** BEGIN Provided data **

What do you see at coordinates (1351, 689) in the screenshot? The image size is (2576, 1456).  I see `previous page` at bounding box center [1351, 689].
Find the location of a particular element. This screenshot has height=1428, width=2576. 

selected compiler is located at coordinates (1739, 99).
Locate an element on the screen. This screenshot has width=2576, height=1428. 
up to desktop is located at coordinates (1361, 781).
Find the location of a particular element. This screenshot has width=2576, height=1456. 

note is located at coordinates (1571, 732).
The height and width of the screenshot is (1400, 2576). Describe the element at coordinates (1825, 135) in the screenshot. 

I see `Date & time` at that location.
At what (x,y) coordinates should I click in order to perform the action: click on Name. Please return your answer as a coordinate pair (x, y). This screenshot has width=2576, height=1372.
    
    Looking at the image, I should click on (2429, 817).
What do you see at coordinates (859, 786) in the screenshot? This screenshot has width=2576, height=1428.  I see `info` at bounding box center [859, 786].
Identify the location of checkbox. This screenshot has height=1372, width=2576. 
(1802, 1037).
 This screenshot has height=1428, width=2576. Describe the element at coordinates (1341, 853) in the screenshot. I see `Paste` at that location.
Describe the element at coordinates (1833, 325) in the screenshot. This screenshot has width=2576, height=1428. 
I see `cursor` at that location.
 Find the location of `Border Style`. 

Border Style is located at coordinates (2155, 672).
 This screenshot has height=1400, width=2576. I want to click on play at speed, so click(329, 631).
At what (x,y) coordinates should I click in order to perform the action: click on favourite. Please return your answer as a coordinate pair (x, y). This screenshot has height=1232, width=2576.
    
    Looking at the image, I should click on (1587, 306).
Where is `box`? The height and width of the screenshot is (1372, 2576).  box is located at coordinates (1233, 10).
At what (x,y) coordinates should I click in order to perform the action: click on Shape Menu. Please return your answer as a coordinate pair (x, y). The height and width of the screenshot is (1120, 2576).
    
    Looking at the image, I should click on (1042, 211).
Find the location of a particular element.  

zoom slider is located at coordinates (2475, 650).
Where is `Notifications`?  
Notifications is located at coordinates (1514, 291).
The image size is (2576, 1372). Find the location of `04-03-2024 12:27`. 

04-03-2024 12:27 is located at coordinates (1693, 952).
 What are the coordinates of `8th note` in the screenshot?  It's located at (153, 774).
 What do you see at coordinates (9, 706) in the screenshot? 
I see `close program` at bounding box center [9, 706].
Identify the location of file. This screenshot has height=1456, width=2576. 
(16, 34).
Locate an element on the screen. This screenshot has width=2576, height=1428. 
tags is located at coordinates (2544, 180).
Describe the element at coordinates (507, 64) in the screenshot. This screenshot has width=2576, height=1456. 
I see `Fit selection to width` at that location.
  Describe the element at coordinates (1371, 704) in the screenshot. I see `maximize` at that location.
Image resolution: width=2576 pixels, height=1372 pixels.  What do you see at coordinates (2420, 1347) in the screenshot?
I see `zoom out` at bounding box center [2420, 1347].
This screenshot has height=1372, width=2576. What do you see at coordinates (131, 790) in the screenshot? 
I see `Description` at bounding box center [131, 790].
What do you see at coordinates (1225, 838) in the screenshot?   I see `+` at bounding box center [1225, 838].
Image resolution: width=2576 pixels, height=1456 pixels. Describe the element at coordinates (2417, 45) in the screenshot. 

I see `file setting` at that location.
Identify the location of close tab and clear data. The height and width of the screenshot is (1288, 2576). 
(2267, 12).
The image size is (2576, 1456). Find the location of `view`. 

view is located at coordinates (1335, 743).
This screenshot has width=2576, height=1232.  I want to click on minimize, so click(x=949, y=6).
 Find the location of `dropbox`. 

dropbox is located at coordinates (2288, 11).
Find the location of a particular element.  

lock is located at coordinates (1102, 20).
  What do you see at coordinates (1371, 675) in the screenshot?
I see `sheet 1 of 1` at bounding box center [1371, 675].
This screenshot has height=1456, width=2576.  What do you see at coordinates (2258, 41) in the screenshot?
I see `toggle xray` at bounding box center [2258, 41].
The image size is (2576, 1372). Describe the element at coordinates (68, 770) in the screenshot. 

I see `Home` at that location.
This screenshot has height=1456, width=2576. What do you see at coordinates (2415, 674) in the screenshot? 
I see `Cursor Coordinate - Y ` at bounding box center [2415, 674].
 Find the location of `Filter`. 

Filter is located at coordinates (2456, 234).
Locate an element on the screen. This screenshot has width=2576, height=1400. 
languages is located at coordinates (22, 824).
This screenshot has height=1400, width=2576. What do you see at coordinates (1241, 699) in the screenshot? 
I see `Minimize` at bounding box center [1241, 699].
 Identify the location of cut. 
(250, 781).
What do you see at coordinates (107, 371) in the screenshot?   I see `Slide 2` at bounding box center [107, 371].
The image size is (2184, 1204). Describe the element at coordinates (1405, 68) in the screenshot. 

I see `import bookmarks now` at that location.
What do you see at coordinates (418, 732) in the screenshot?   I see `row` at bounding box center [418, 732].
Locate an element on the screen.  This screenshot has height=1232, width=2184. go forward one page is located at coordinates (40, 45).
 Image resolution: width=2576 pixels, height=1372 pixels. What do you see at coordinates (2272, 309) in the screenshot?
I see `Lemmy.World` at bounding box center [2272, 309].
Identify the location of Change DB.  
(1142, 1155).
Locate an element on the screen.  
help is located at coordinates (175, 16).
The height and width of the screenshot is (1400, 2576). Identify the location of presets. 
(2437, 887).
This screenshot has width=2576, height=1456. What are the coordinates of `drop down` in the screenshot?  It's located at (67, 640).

** END Provided data **

From the rows above, extract every line that contains the string "size". Case counts.

## [Answer to the problem]
What do you see at coordinates (1351, 689) in the screenshot? The image size is (2576, 1456).  I see `previous page` at bounding box center [1351, 689].
The image size is (2576, 1372). Find the location of `04-03-2024 12:27`. 
The image size is (2576, 1456). Find the location of `view`. 
The image size is (2576, 1372). Describe the element at coordinates (68, 770) in the screenshot. 
The image size is (2184, 1204). Describe the element at coordinates (1405, 68) in the screenshot. 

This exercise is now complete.